== EXERCISE MATERIALS ==
☆ ☆ ☆ ☆

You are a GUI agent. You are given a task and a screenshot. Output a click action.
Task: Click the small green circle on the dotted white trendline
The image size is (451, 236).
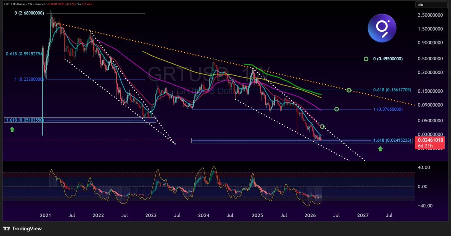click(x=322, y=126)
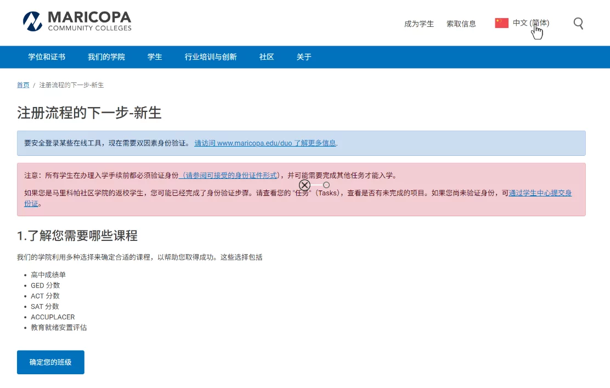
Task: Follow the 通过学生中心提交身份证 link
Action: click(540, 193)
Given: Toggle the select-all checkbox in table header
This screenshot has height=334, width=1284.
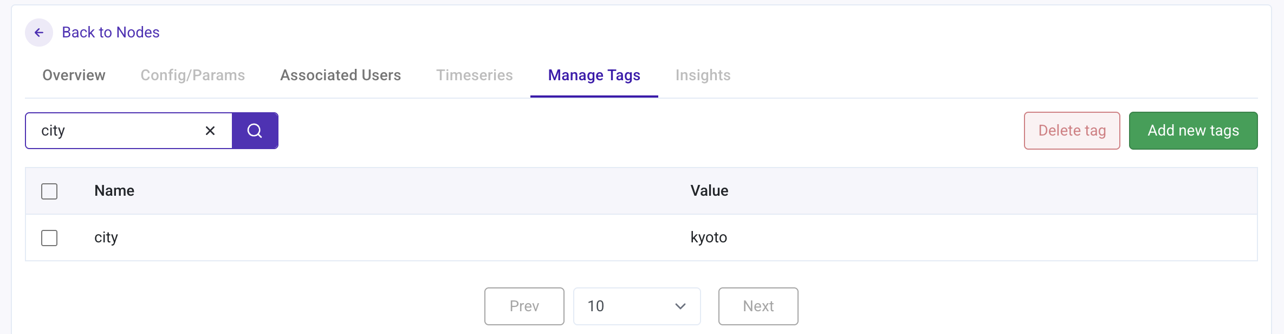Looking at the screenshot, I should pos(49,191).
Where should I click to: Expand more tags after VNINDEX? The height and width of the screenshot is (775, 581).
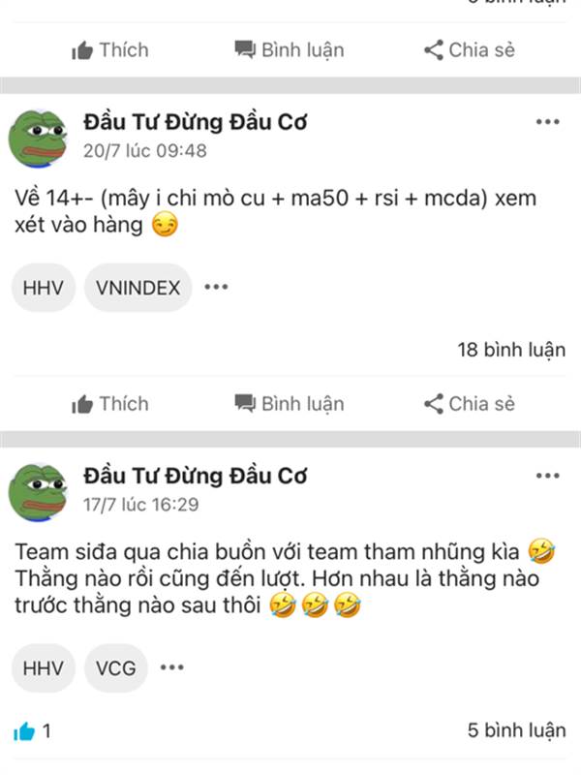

☆ ☆ ☆ ☆

== WORK INSTRUCTIONS ==
Copy the data from the line containing "Given: Toggle the" through the end, swapping "table header" for "column header" and leaving everything else the same. Leave out the pictures.

== SOLUTION TO THIS TASK ==
Given: Toggle the select-all checkbox in column header
This screenshot has height=334, width=1284.
Looking at the screenshot, I should pos(49,191).
Where should I click to: Expand more tags after VNINDEX? The height and width of the screenshot is (775, 581).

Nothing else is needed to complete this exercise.